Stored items
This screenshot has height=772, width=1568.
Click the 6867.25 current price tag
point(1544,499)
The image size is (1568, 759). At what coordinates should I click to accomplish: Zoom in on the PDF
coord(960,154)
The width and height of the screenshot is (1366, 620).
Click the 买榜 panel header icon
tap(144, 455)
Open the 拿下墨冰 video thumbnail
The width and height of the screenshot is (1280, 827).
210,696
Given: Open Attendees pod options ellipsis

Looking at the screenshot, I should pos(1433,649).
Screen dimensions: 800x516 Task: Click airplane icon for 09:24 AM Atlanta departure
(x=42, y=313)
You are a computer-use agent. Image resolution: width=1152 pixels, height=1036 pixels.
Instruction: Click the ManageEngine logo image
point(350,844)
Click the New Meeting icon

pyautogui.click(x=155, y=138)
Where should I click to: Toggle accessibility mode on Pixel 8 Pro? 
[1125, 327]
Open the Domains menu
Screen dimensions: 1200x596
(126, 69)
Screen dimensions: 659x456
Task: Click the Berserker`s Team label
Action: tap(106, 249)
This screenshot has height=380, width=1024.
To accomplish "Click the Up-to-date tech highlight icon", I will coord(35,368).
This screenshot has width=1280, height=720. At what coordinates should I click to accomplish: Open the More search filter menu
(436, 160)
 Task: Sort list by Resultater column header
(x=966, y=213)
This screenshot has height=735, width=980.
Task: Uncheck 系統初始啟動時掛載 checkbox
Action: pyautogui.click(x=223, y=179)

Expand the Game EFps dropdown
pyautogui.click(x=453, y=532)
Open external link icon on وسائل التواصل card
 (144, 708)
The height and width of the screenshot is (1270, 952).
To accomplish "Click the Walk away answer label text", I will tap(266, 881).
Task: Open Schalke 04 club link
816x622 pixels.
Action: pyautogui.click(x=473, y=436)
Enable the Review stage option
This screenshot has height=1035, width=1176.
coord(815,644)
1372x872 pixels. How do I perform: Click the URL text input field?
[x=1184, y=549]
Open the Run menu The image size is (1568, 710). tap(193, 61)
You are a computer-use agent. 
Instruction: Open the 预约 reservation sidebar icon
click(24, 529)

* [What you should do]: Return every line holding the word "agent" from the records.

* [Result of the exercise]:
You are a computer-use agent. Image resolution: width=1152 pixels, height=1036 pixels.
You are a computer-use agent. 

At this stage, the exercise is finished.